[Stored items]
———

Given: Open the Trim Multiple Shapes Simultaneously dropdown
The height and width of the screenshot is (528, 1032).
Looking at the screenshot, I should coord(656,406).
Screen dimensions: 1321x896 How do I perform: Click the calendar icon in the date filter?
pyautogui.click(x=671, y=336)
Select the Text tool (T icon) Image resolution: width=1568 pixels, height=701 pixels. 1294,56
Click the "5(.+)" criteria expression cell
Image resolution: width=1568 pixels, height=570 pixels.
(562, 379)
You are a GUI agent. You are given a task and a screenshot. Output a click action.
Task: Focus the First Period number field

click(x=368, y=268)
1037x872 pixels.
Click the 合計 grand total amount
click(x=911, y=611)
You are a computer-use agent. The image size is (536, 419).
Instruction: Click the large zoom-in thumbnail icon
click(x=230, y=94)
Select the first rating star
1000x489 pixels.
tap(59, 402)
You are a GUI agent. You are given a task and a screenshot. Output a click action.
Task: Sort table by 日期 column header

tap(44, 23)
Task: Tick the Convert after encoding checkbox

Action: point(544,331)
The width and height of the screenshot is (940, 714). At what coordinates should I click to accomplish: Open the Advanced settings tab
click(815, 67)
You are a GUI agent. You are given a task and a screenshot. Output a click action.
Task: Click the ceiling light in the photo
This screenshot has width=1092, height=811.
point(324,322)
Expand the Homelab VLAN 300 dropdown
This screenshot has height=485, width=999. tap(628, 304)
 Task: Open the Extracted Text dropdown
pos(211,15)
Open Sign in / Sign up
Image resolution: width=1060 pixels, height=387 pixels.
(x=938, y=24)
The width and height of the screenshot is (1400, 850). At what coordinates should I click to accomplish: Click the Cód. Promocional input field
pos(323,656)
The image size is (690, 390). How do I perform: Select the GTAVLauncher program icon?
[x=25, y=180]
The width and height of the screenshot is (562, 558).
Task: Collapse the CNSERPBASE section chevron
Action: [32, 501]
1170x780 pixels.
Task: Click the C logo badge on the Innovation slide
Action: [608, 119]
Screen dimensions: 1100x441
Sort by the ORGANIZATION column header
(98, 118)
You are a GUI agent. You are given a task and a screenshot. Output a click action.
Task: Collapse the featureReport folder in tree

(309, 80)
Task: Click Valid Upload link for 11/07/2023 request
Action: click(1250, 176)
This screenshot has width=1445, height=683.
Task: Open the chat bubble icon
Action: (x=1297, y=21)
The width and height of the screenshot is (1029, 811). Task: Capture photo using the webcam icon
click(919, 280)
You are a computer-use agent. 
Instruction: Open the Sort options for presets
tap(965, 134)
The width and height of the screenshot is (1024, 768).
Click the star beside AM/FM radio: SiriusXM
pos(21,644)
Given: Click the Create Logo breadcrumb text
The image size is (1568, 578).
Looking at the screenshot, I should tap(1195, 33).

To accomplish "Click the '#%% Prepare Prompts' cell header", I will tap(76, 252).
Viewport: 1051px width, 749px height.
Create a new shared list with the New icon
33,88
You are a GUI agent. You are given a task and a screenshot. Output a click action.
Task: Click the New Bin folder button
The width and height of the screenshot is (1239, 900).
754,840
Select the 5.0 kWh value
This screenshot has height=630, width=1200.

———

[WHAT TO PRODUCE] Would you return every line of the data above exactly?

[ANSWER FOR THIS EXERCISE]
Given: Open the Trim Multiple Shapes Simultaneously dropdown
The height and width of the screenshot is (528, 1032).
Looking at the screenshot, I should coord(656,406).
Screen dimensions: 1321x896 How do I perform: Click the calendar icon in the date filter?
pyautogui.click(x=671, y=336)
Select the Text tool (T icon) Image resolution: width=1568 pixels, height=701 pixels. 1294,56
Click the "5(.+)" criteria expression cell
Image resolution: width=1568 pixels, height=570 pixels.
(562, 379)
You are a GUI agent. You are given a task and a screenshot. Output a click action.
Task: Focus the First Period number field

click(x=368, y=268)
1037x872 pixels.
Click the 合計 grand total amount
click(x=911, y=611)
You are a computer-use agent. The image size is (536, 419).
Instruction: Click the large zoom-in thumbnail icon
click(x=230, y=94)
Select the first rating star
1000x489 pixels.
tap(59, 402)
You are a GUI agent. You are given a task and a screenshot. Output a click action.
Task: Sort table by 日期 column header

tap(44, 23)
Task: Tick the Convert after encoding checkbox

Action: point(544,331)
The width and height of the screenshot is (940, 714). At what coordinates should I click to accomplish: Open the Advanced settings tab
click(815, 67)
You are a GUI agent. You are given a task and a screenshot. Output a click action.
Task: Click the ceiling light in the photo
This screenshot has width=1092, height=811.
point(324,322)
Expand the Homelab VLAN 300 dropdown
This screenshot has height=485, width=999. tap(628, 304)
 Task: Open the Extracted Text dropdown
pos(211,15)
Open Sign in / Sign up
Image resolution: width=1060 pixels, height=387 pixels.
(x=938, y=24)
The width and height of the screenshot is (1400, 850). At what coordinates should I click to accomplish: Click the Cód. Promocional input field
pos(323,656)
The image size is (690, 390). How do I perform: Select the GTAVLauncher program icon?
[x=25, y=180]
The width and height of the screenshot is (562, 558).
Task: Collapse the CNSERPBASE section chevron
Action: [32, 501]
1170x780 pixels.
Task: Click the C logo badge on the Innovation slide
Action: [608, 119]
Screen dimensions: 1100x441
Sort by the ORGANIZATION column header
(98, 118)
You are a GUI agent. You are given a task and a screenshot. Output a click action.
Task: Collapse the featureReport folder in tree

(309, 80)
Task: Click Valid Upload link for 11/07/2023 request
Action: click(1250, 176)
This screenshot has width=1445, height=683.
Task: Open the chat bubble icon
Action: (x=1297, y=21)
The width and height of the screenshot is (1029, 811). Task: Capture photo using the webcam icon
click(919, 280)
You are a computer-use agent. 
Instruction: Open the Sort options for presets
tap(965, 134)
The width and height of the screenshot is (1024, 768).
Click the star beside AM/FM radio: SiriusXM
pos(21,644)
Given: Click the Create Logo breadcrumb text
The image size is (1568, 578).
Looking at the screenshot, I should tap(1195, 33).

To accomplish "Click the '#%% Prepare Prompts' cell header", I will tap(76, 252).
Viewport: 1051px width, 749px height.
Create a new shared list with the New icon
33,88
You are a GUI agent. You are given a task and a screenshot. Output a click action.
Task: Click the New Bin folder button
The width and height of the screenshot is (1239, 900).
754,840
Select the 5.0 kWh value
This screenshot has height=630, width=1200.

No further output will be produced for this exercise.